The NFU has been in contact with the BBC many times over the past year and even met with senior directors to discuss the need for a more balanced and consistent representation of UK farming, especially when it comes to climate change.
See also: 12 things we learned from the IPCC climate land report
So I was incredibly frustrated to see the BBC’s headline: “A plant-based diet can fight climate change”, especially as the report never said that. Not once.
The report was far from recommending we all adopt a vegetarian diet. In fact, it actually acknowledged that sustainable livestock production is part of the climate solution.
“Balanced diets featuring plant-based foods and animal-sourced food produced sustainably in low greenhouse gas emission systems, present major opportunities for adaptation to and limiting climate change,” it suggested.
No dietary advice
In the press conference, the report authors emphatically stated that they weren’t giving advice about peoples’ diets and that people should not focus on specific sectors as there is no silver bullet. “We’re not talking about giving up meat in this report at all,” they said.
The report authors did, however, list numerous other ways to help the planet – including cutting waste and having a whole food chain approach from farm to fridge. None of that was reported.
We all know that British farmers are leading the way in climate-friendly food.

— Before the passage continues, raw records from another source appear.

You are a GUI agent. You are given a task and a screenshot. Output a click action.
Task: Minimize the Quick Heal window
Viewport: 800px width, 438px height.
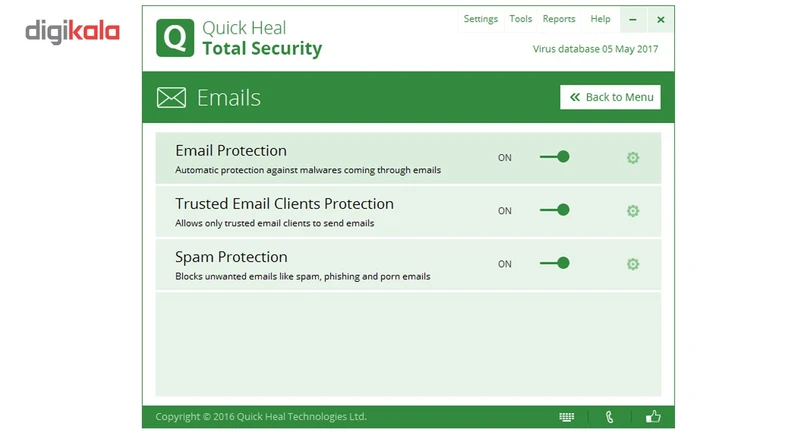[x=633, y=20]
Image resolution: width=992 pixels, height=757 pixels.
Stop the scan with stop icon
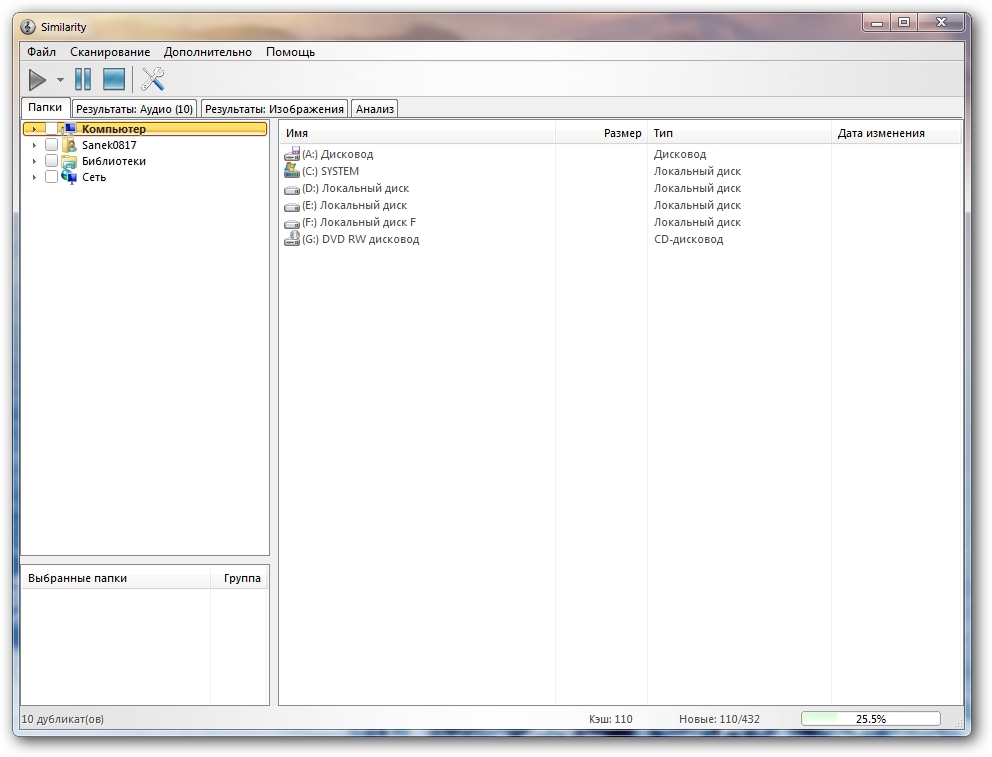(x=114, y=80)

We know that we work incredibly hard to be the best, whether it’s in terms of food safety, animal welfare or environmental protection.
So of course it jars when the media takes these global reports and comes to a conclusion without understanding the domestic picture.
That’s where we have a role to play. As a community we have a responsibility to get our story out to the public who may not know that we have some of the most sustainable farming systems in the world, or that we have an ambition for net zero agriculture by 2040.
Climate-friendly food production
On the day the IPCC report came out, myself, NFU vice-president Stuart Roberts and various NFU board chairmen covered the media to get these messages out and turn the conversation back to climate-friendly food production in Britain.
We were on multiple TV and radio channels and, like many farmers, we were on social media correcting the widespread misreporting of the report.
It is so frustrating that farming family businesses, who are working hard to produce quality, sustainable, traceable and healthy British food, feel under attack by our own broadcasters.
I have never asked, nor expected, the BBC to be a PR machine for farming. And it is right that as farmers we are challenged. But the reporting of the IPCC report could never be described as a fair challenge.
As members of the British public, we all have a right to be fairly represented in the media, and as BBC licence fee payers we have a right for our concerns to be listened to.
The NFU is writing a letter of complaint. And if you have the same concerns as I do – let them know it. In this age of “fake” news we all need to stand up and set the record straight.